| TEXTE DONNÉ |
^^^^^^^^^^^^^^^^
Tilahon rayonne alors que son professeur, Chen Shevelov (l’épouse de Gul et active au sein de l’organisation ERETZ), montre à la classe une feuille de présence que Tilahon a remplie pour son patron à l’hôpital.

« C’est étonnant de voir le sérieux affiché par ces étudiants et la manière dont ils apprennent les choses, en particulier si on considère que certains immigrants éthiopiens ne savaient même pas comment tenir correctement un stylo ou écrire leur numéro de téléphone avant cela », dit Shevelov.

Une situation gagnant-gagnant

Pendant les deux premières années, Gul est parvenu à faire fonctionner l’organisation sans budget. Lui, Shevelov et d’autres ont dirigé ERETZ en plus de leurs emplois à plein-temps au sein de l’université ou en entreprise.
^^^^^^^^^^^^^^^^
| DONNÉES SOURCES |
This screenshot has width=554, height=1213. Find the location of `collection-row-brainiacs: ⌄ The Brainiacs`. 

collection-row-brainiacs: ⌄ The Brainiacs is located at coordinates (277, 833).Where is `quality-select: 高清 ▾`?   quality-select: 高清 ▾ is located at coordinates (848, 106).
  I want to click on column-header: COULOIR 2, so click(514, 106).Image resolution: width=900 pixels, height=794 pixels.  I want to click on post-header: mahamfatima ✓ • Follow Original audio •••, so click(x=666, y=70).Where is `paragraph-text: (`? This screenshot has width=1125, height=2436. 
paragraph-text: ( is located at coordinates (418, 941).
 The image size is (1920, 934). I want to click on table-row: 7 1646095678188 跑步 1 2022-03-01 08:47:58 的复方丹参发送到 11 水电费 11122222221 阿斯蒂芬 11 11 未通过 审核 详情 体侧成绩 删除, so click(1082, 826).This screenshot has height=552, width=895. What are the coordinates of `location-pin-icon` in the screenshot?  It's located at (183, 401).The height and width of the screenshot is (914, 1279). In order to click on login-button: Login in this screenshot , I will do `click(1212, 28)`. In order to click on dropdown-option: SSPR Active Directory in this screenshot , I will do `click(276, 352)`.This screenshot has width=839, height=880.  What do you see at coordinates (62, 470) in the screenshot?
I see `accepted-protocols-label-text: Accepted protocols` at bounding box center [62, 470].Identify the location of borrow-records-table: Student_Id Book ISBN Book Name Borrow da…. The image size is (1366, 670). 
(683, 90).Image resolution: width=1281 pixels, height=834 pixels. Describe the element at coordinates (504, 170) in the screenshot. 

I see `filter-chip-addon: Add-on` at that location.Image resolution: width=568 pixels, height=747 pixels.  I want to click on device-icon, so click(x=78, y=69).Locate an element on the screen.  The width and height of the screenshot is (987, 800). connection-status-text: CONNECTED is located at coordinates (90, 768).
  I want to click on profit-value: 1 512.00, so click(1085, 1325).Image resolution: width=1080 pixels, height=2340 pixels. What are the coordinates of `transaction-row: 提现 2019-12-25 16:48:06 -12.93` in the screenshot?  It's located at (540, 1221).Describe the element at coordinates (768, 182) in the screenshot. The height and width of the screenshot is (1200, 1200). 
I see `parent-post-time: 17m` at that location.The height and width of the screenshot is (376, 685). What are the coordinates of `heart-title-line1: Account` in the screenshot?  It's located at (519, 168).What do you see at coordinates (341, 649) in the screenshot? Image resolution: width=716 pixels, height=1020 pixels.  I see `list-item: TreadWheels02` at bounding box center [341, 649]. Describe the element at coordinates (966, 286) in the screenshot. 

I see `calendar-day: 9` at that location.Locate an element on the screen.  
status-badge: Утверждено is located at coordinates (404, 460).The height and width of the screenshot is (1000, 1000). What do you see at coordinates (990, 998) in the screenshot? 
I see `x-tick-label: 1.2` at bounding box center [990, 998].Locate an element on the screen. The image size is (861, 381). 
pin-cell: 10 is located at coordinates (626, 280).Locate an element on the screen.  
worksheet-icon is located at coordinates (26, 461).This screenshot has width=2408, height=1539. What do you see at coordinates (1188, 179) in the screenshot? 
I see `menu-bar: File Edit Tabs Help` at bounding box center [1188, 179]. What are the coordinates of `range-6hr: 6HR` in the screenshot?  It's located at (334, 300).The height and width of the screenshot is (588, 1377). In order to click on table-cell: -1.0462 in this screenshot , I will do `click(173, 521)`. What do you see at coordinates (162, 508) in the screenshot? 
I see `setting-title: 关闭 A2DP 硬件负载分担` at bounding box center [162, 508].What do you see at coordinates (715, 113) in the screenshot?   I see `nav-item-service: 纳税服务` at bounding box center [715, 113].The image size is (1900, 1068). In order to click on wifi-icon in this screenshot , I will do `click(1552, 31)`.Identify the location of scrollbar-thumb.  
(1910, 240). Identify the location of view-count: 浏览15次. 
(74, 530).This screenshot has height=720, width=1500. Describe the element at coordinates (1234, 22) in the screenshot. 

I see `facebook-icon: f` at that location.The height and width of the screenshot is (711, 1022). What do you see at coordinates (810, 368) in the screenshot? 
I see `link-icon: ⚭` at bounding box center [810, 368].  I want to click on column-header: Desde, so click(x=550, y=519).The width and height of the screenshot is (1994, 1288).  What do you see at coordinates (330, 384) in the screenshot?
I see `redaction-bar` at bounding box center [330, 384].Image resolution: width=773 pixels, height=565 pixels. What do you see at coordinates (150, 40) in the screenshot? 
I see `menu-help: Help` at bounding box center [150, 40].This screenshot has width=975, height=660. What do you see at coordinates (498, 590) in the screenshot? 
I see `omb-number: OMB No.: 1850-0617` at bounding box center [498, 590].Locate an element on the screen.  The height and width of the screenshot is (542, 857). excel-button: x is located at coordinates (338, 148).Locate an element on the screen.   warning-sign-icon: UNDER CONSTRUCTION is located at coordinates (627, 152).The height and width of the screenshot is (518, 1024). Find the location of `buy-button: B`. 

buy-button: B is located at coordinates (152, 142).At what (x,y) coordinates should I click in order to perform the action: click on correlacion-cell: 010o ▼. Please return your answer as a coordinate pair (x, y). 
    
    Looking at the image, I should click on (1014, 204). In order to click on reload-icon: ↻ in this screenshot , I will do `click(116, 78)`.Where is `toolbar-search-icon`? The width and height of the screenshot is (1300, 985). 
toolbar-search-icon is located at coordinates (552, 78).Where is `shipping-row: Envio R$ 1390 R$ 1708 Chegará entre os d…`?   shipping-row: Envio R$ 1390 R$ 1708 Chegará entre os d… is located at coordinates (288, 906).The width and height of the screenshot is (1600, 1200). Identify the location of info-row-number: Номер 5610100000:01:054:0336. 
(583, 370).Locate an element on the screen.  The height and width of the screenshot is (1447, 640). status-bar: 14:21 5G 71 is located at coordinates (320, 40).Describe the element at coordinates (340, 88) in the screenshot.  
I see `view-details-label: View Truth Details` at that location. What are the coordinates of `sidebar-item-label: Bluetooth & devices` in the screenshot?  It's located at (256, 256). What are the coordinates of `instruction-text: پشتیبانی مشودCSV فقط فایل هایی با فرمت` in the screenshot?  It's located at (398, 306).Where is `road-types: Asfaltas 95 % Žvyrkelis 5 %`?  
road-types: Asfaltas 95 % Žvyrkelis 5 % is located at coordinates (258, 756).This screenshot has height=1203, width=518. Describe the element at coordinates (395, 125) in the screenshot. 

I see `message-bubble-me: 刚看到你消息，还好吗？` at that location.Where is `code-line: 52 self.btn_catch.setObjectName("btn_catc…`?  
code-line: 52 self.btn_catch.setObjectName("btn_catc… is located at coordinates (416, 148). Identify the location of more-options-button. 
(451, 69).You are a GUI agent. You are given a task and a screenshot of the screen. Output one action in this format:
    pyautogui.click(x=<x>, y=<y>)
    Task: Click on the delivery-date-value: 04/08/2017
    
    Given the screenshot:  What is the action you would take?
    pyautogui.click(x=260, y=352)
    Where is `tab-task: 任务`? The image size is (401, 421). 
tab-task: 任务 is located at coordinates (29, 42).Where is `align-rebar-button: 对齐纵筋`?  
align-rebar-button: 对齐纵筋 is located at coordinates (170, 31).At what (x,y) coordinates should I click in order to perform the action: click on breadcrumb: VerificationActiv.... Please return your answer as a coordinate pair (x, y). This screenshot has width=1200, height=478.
^^^^^^^^^^^^^^^^
| OBJECTIF DE L'EXERCICE |
D'après le texte donné, comment Gul a-t-il fait fonctionner l'organisation pendant les deux premières années ?

| RÉSULTAT OBTENU |
Il l'a fait fonctionner sans budget.